Job a:
Render the records as a Markdown table with the columns Row and Line, covering the lines from the start of the records through the line with "click(48, 205)" and skipping blank lines. Leave the pictures out of the table.

Excerpt to read:
* * *

# Artsnow.com - any knowledge of their credibility?



## JCaine357

I am considering using artsnow.com to launch my brand, but after digging a little bit I can see that they have a US address listed for "writing them." I have checked into the address and although there are different suite numbers at that location, there are things on the web about rip offs from other websites associated with that address - but a different suite number. Can someone offer any insight please? Thanks.


----------



## fightingsaints

I have shops on multiple POD's including a new one on ArtsNow. I have had no problems with my free shop there or any complaints from customers (except a couple of complaints about long shipping times). Personally, I only have one t-shirt from them but the print quality was very good. 

ArtsNow is based in Hong Kong and so far that hasn't caused any issues for me. 

If you want better info sign up and hit the shopkeepers forum and then contact a shopkeeper named Fred. You'll see his posts and contact info in the forum and he will be able to help you with any questions you might have. He helped me when I started my shop there in Jan '08.


----------



## scribbleprints

I've had an ArtsNow shop for about a year now. As far as printing quality comes I'm no expert but I've had shirts from CafePress come out fuzzy but haven't had that problem yet with ArtsNow.

Shipping takes forever...but they are based in Hong Kong so that is somewhat understandable.

They don't have as clear instructions on how to set up and run your site (some good flash tutorials but not on everything). If you do set up a shop through them I really suggest joining this site:

Google Base DataFeed for ArtsNow Shops

(NOTE: This is not my site...just one I found useful. It looks like it's just a data-feed service from the name but also has really useful articles and tutorials relating to ArtsNow)

As far as customer service, it's mixed. I think the language difference does get in the way here. I've contacted them on thing and their response made me think they didn't understand what I was asking. On the forums, I've seen them take suggestions very quickly (they added some navigation functionality within a couple weeks of me suggesting it, and improved their button magnets after several of us suggested it as soon as their old stock ran out) ... but other things that should be very simple to fix, like spelling mistakes on the site, they haven't fixed yet (or last time I checked...it may be fixed now, but it wasn't for several months)..

As far as marketplace there is less competition but also less customer base. Be prepared to promote yourself and don't expect to sell a lot through their market.


----------



## euka

I have been reselling my designs using artscafe as a dropshipper for several years now. Their pricing is very good for me, as I signed up with them in their early stages when they had lower pricing which has since increased. For example, I can get a white shirt printed with my design and sent to my customer for $5.99 whereas now it is something like $11 I think.

* * *

A block of data
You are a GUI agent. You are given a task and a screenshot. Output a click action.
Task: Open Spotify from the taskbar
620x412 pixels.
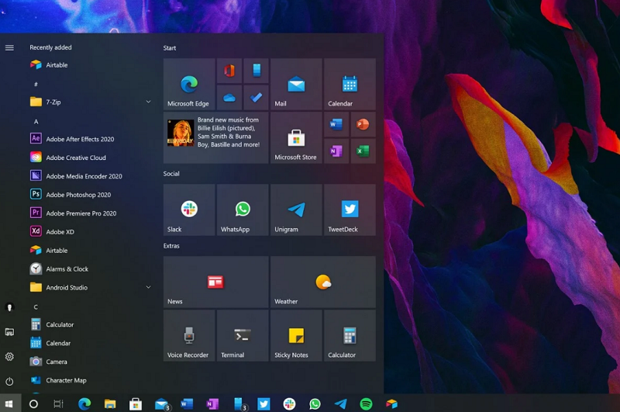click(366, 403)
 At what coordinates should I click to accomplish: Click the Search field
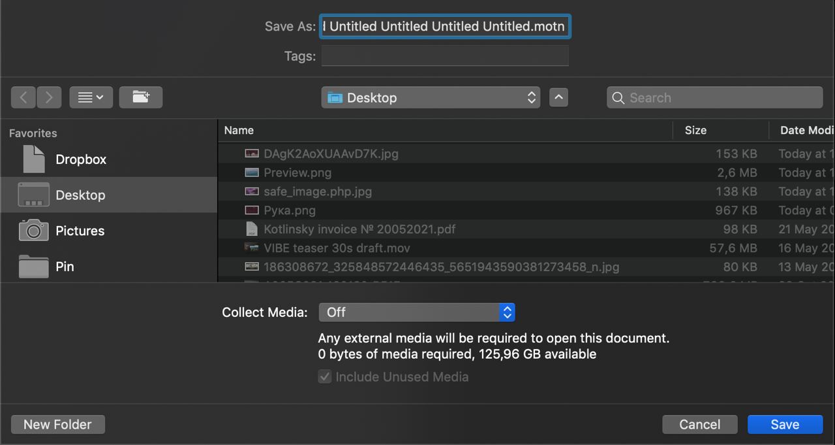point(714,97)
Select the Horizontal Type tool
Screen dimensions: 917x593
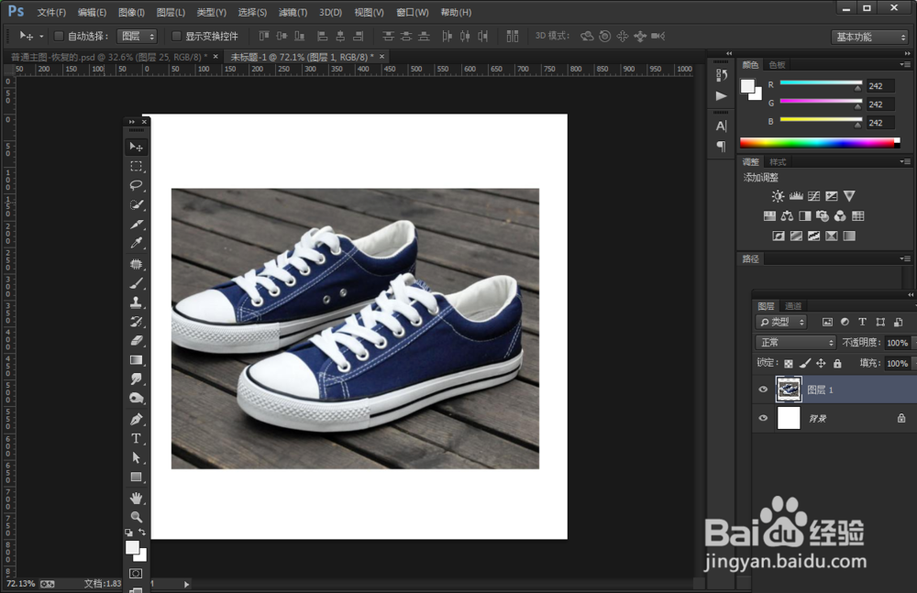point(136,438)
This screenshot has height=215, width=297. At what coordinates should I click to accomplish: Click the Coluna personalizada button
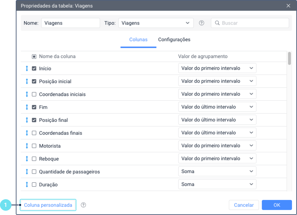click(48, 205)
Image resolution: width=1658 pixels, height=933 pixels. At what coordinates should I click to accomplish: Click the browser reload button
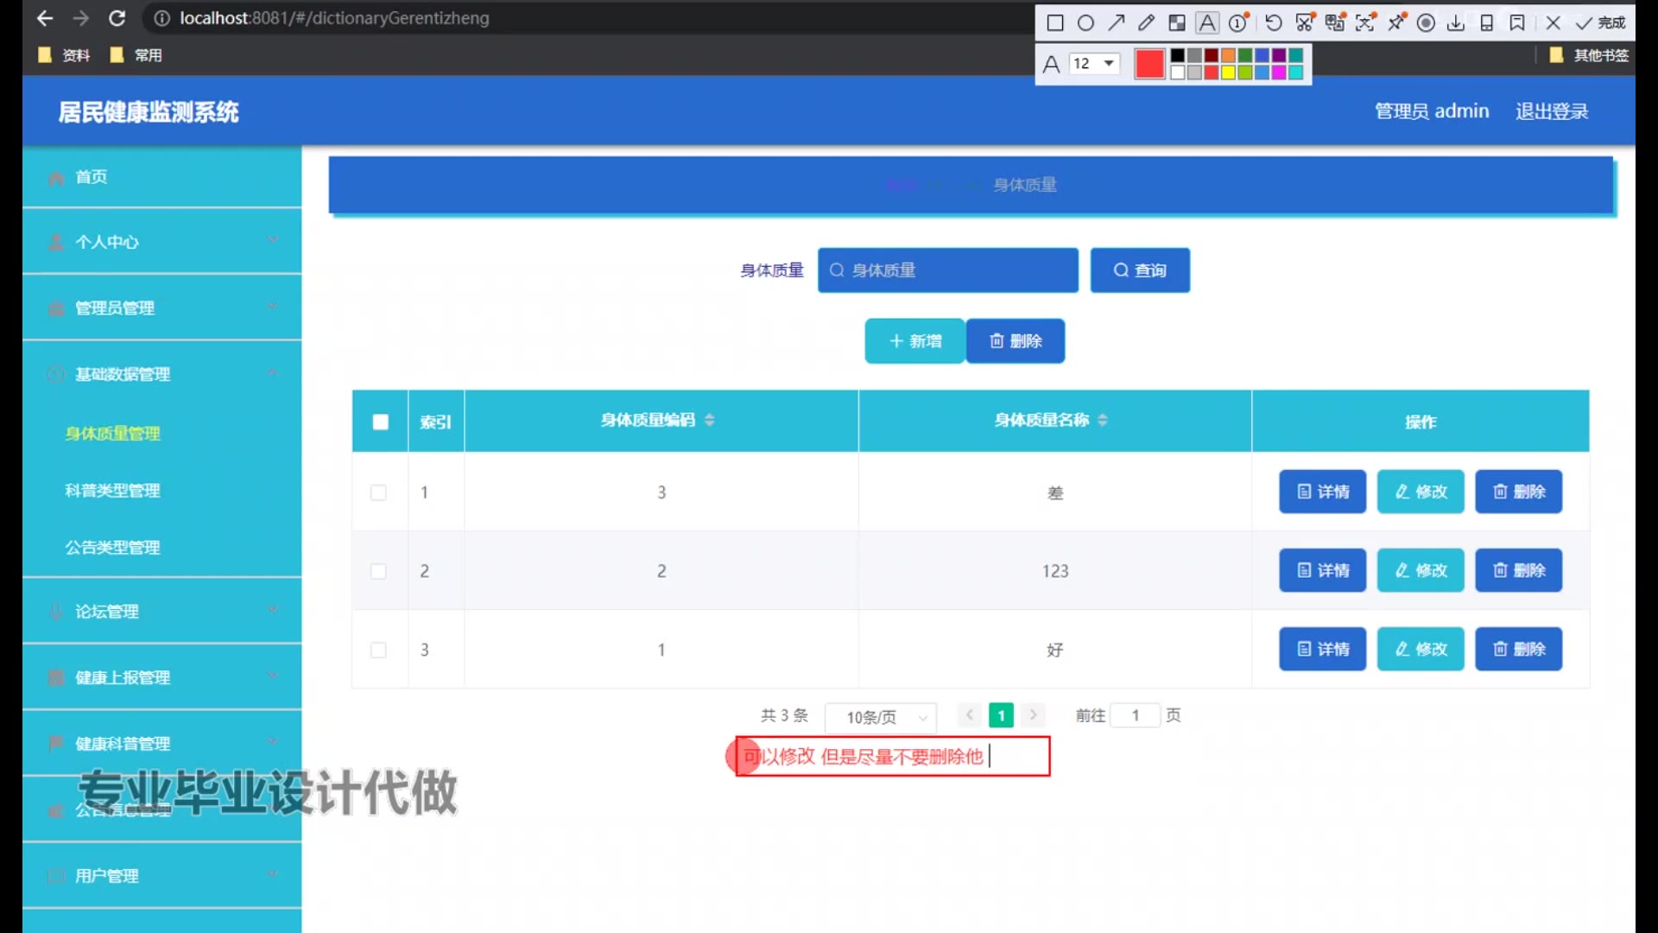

* * *

Job b:
Carry the forum thread about ArtsNow's credibility forward from the point where it stops.

Response a:
| Row | Line |
|---|---|
| 1 | You are a GUI agent. You are given a task and a screenshot. Output a click action. |
| 2 | Task: Open Spotify from the taskbar |
| 3 | 620x412 pixels. |
| 4 | click(366, 403) |
| 5 |  At what coordinates should I click to accomplish: Click the Search field |
| 6 | point(714,97) |
| 7 | Select the Horizontal Type tool |
| 8 | Screen dimensions: 917x593 |
| 9 | point(136,438) |
| 10 | This screenshot has height=215, width=297. At what coordinates should I click to accomplish: Click the Coluna personalizada button |
| 11 | click(48, 205) |

Response b:
My main issue with artsnow is their quality control. Yes, they do print nice things but occasionally we get complaints from customers for a faded print. I always refund my customer if this happens and it will only put me out of pocket $6 plus ebay and paypal fees and a customer. The majority of my customers are extremely happy though. I guess it is ok for me though as I sell small scale more for a hobby than a business. Their dark shirt prints are better quality than the light shirt prints, just to let you know.

If you have any specific questions about my experience with artsnow I would be happy to answer them.


----------



## scribbleprints

Yeah...I agree about the dark shirts being better than the light shirts. The lowest for adult shirts is now $8.99 for free shops, $8.49 for VIP, and $9.99 for resellers (which is odd, because reseller products are usually less).


----------



## scribbleprints

Ug...I am in the process of removing my apparel items from my ArtsNow shop because they do not have garmet care instructions on the tag (just the size, that's it) and I have recently discovered that this is a requirement under the Federal Trade Commission. UG. While I realize they probably wouldn't bother with a small business like mine, I don't like the idea that I'm doing something illegal. 

Here's the FTC page on it:
Threading Your Way Through the Labeling Requirements Under the Textile and Wool Acts


----------



## scribbleprints

I am HATING ArtsNow right now as I attempt to do my taxes. WHY? When they list my sales they put the things I bought myself in with the things I sold--and there's no easy way to tell which items I bought and which customers bought. I bought a lot more than I sold this year, and I am having to go through about pick out the stuff. GRRRRRRRRR!!! Should have seen that coming...just didn't think about it until now.

And a side note--while their colors on their shirts are a lot more vibrant initially, I've now washed it enough to compare it to items from other PODS which I've also worn and washed and the designs on AN shirts wear out more quickly. I'm guessing this is due to printing method.


----------



## GraduateClothing

Im guessing by reading this people dont like them? i have never herd of them and was wondering if it was worth it to use them.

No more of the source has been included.